What joint life insurance separation options do insurers currently offer?
In reading this article you will understand:
- Why separation options might be necessary for clients
- What options insurers offer for clients wishing to split a joint life insurance policy
- What restrictions or limitations insurers impose on separation options.
The debate around the suitability of two single plans versus a joint life policy has been one of recent focus, the consensus being that two singles will meet the need for “lifestyle” needs.
But when it comes to covering a mortgage or a similar debt then the commonly held view is that a joint life plan will be the most appropriate recommendation to avoid the possibility of the client’s being over insured at an additional cost. However, not every marriage or civil partnership will work out, ONS statistics from 2016 cite the average marriage ending in divorce was 12 years with a divorce rate of 42%, meaning separation options can’t be readily discounted.
For two single plans, the parties can simply part ways, taking their cover with them, but the situation is more complex where the parties hold a joint life plan, in this scenario they’ll need to split the plan. In this insight we look at which insurers offer separation options that’ll allow a joint life policy to be split, highlighting the differences between them.
Separation options are usually exercised in three situations:
- Where a couple divorces or their civil partnership is dissolved
- Where a mortgage is transferred to one name
- When one partner moves out of the shared home and into another house.
With the exception of AIG’s Instant Life Plan, Aviva’s Simple Life Plan and HSBC’s Life Protection Plan, all insurer’s life products include separation options. Instant Life and Simple Life are designed for simplicity and therefore don’t include a separation option, HSBC, although a traditional plan doesn’t include separation options.
Note – Although AIG have been absorbed by Aviva, clients with existing plans will be able to exercise the separation option under their existing T&Cs, so have been included in the tables below.
Are there age limits on separation options?
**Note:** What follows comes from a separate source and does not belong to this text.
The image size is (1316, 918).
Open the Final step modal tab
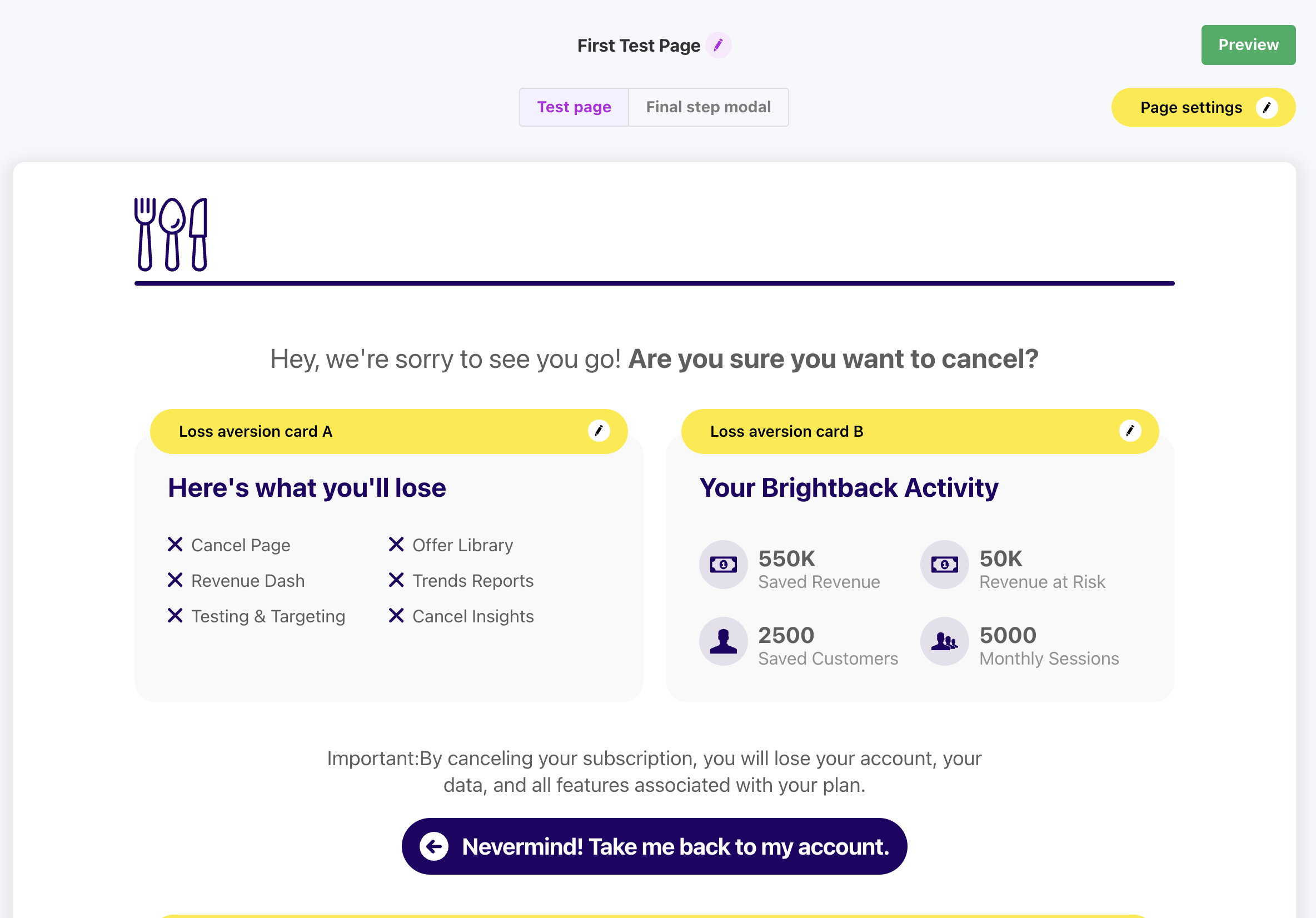click(708, 107)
In the main there are no limitations on the maximum age for exercising a separation option, with exception of Legal & General and Vitality, as you’ll see in the table below. As there is no requirement for medical underwriting, the process will be straightforward.
Provider |
Maximum Age |
AIG Your Life Plan TA |
No Maximum Age |
Guardian Life Essentials |
No Maximum Age |
Guardian |
No Maximum Age |
HSBC |
Not Offered |
Legal & General |
69 |
Royal London |
No Maximum Age |
Scottish Widows |
No Maximum Age |
VitalityLife |
54 |
Zurich |
No Maximum Age |
Once a separation option has been agreed, a new policy will either be set up using the premium rates that applied when the original policy was taken out, or the rates at the time of the request.
Legal & General and Zurich will all write a new policy based on the rates at the time of the request. Other insurers – Guardian, Royal London, Scottish Widows and Vitality – will apply the rates from when the client’s original policy was set up.
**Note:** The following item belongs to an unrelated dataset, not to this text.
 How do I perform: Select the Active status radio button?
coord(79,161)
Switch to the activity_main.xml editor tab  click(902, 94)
Are there circumstances when separation options won’t be offered?
A client accepted on non-standard terms, won’t be able to exercise the separation option.
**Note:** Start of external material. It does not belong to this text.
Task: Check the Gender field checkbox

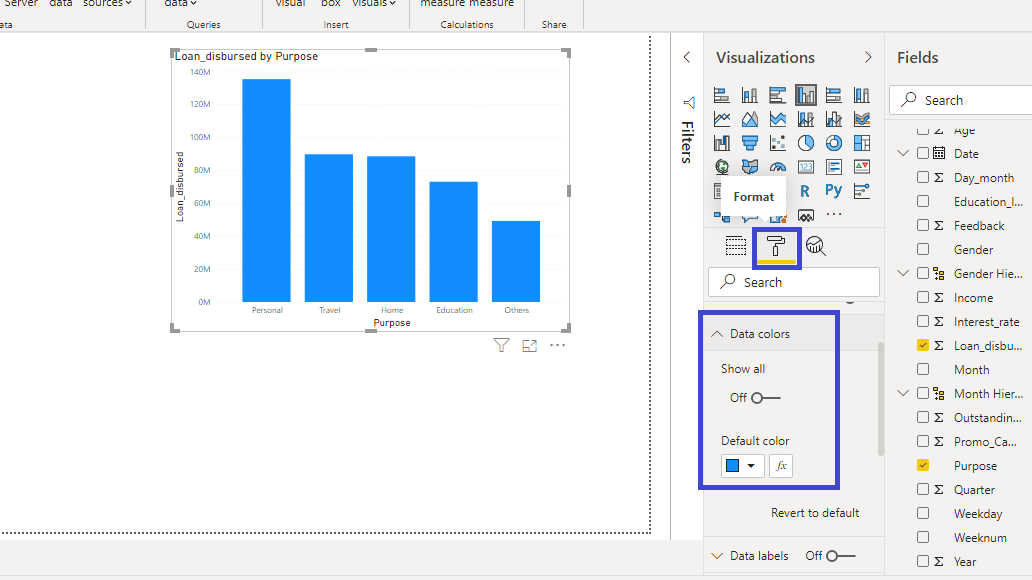Action: click(x=923, y=250)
How long does the client have to exercise the separation option?
With the exception of Vitality, all insurers allow the client up to six months following their divorce or dissolution of civil partnership to exercise the continuation option. Aviva and Vitality offer a shorter period of up to three months following the divorce or dissolution of civil partnership.
Overall, Guardian, Royal London and Scottish Widows stand out, with a uniform approach to maximum age limits and circumstances for the separation they rightly lead the pack. Coupled with application of original premium rates at the point of separation and the inclusion of those with a rating on the original plan they are to be commended for delivering good consumer outcomes required by the Consumer Duty framework.
It’s worth noting that Guardian don’t offer a joint life option, rather a dual life where cover is kept separate from the outset but only requiring a single quote, application and direct debit. We have included them our insight as their approach significantly simplifies the separation conundrum.
Things to reflect on for CPD:
- How might each insurers approach to separation options influence your recommendations?
- Are there any factors you would consider before recommending a joint plan in the first place?